Cooperative assembly of the bovine papilloma virus E1 and E2 proteins on the replication origin requires an intact E2 binding site

Abstract

Using quantitative gel retardation assays the properties of the bovine papilloma virus (BPV) origin recognition protein E1 and the effect of the viral E2 protein on the binding of E1 to BPV origin DNA were examined. As reported previously (Seo, Y.S., Mueller, F., Lusky, M., Gibbs, E., Kim, H.-Y., Phillips, B. and J. Hurwitz (1993) Proc. Natl. Acad. Sci. U. S. A. 90, 2865-2869), the E1 protein binds specifically to DNA sequences within the BPV origin (ori+) of replication. We also show that the presence of MgCl2 and ATP could stabilize the E1 ori+ DNA complex. At low levels of E1, ori+ DNA binding was greatly stimulated by the viral E2 protein when the intact E2 binding site 12 was present on the DNA. In addition DNA-protein complexes formed in the presence of both E1 and E2 were more stable than those formed with E1 alone.
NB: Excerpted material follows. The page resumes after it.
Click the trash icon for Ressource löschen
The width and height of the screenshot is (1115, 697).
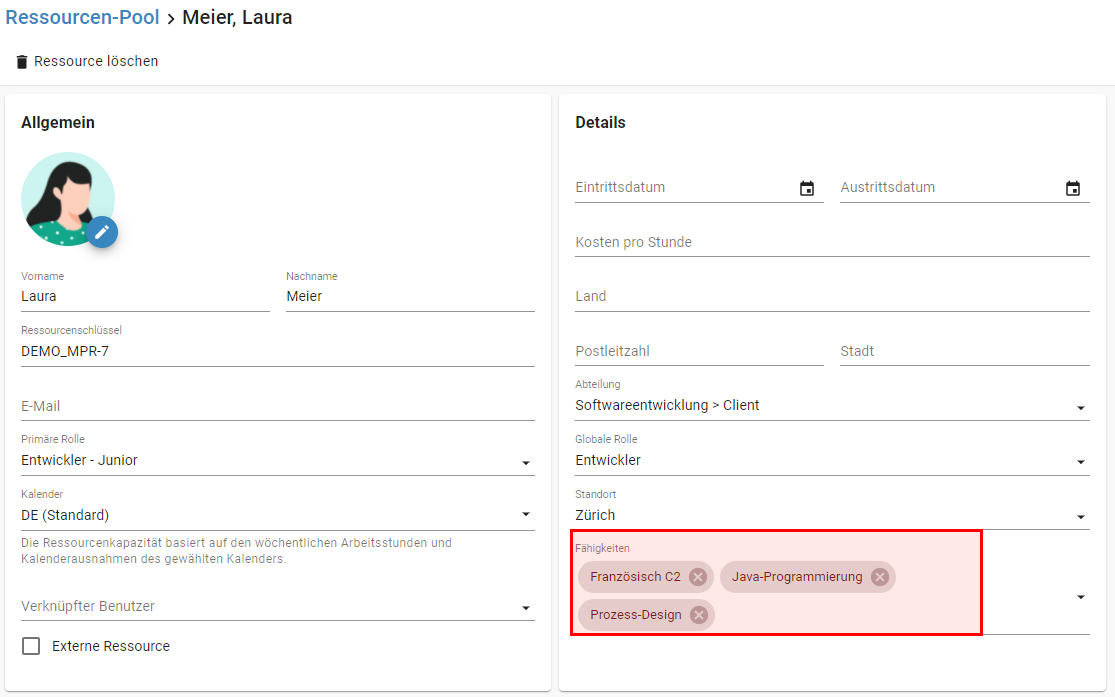click(x=22, y=62)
In the absence of an E2 binding site the E2 protein inhibited the binding of E1 to the BPV origin. Spacing of 0 or 9 base pairs between the E1 binding site and the E2 binding site 12 abolished the stimulation of E1-DNA binding by E2, whereas spacing of 6 base pairs between the two binding sites allowed for efficient stimulation. The data presented account for a direct role of E2 in BPV DNA replication. We propose that the cooperative binding of both the E1 and E2 proteins to BPV ori+ DNA is mediated by protein-protein interactions and by protein-DNA interactions, which include the formation of specific contacts of E2 with DNA.